ABOUT THIS EXERCISE: Reply solely with the number of lines, in the records underneath, that include the word "computer".

(Dataset entries)

──────────

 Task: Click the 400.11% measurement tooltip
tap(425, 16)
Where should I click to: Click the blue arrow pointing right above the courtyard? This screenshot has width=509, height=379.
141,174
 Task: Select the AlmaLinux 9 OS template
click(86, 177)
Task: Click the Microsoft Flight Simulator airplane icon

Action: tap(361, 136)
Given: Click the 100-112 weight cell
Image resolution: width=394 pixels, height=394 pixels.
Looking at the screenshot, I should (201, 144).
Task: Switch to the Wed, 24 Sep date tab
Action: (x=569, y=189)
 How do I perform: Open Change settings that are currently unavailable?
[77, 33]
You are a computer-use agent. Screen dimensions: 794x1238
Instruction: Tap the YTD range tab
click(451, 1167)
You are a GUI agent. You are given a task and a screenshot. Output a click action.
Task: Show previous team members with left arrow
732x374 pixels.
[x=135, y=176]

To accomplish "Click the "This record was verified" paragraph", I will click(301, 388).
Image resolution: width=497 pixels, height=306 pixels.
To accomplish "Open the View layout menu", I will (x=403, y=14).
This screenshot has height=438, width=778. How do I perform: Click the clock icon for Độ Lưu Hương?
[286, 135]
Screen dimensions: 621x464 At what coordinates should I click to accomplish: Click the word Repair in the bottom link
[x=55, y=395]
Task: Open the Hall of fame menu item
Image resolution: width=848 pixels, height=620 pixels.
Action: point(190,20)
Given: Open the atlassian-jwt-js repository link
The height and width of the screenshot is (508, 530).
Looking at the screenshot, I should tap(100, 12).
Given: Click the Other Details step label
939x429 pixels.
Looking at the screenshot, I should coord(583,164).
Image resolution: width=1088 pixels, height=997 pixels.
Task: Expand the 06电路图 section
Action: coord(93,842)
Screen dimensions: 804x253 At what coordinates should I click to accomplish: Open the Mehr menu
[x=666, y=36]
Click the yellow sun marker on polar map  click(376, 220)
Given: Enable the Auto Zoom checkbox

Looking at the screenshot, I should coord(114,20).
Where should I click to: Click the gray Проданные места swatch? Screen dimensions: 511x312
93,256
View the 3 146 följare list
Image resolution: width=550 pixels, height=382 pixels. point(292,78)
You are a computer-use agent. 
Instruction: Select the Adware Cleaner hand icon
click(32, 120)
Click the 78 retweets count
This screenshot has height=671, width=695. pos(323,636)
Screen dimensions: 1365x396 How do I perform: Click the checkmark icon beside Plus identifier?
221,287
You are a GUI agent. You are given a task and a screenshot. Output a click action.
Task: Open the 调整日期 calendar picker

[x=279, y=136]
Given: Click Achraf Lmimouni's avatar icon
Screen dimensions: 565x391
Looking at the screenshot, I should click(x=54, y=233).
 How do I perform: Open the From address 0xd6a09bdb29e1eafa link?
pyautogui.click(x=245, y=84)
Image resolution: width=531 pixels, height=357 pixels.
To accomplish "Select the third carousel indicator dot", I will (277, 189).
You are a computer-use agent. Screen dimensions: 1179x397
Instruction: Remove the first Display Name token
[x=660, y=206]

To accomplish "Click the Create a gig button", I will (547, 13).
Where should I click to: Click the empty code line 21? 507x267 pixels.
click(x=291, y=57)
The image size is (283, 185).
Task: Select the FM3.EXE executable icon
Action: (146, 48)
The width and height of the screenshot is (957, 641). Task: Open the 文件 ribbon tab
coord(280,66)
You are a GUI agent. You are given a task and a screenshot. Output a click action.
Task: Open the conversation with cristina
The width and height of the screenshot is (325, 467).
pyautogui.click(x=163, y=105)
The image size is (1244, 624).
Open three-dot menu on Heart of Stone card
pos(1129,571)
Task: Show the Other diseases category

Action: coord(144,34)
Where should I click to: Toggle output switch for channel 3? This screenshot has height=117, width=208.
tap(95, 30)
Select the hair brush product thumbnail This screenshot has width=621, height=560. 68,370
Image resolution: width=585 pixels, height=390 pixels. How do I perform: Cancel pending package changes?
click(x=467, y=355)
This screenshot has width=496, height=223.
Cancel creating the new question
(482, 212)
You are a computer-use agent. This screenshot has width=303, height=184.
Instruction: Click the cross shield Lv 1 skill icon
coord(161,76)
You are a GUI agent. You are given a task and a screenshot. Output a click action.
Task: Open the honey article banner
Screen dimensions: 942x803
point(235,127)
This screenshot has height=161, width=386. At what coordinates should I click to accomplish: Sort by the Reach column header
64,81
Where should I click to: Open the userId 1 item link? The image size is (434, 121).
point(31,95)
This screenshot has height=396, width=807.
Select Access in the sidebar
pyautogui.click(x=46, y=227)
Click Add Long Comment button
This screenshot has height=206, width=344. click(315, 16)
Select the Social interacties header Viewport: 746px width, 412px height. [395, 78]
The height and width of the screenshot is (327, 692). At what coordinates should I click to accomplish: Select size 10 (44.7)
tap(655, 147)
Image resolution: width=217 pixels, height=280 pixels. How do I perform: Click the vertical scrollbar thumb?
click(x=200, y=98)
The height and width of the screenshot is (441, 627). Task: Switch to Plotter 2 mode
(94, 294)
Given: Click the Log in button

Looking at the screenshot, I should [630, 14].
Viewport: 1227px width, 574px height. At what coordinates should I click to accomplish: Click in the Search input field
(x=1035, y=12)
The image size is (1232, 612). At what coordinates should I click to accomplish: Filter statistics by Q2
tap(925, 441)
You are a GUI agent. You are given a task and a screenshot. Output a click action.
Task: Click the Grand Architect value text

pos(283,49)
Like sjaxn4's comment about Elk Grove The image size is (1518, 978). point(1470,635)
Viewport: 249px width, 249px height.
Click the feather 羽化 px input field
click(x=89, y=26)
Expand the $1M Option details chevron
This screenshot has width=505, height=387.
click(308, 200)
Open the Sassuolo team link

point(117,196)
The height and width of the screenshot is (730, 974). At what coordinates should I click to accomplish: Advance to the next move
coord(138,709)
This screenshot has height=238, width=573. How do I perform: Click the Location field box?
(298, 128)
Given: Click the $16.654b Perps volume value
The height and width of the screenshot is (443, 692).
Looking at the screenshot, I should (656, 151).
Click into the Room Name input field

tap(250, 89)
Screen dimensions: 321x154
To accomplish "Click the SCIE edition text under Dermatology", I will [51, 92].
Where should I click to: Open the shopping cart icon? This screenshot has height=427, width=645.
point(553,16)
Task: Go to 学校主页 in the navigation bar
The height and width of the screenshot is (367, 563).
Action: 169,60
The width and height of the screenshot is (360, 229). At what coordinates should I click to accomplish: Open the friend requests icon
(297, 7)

──────────

FINISHED EXERCISE: 4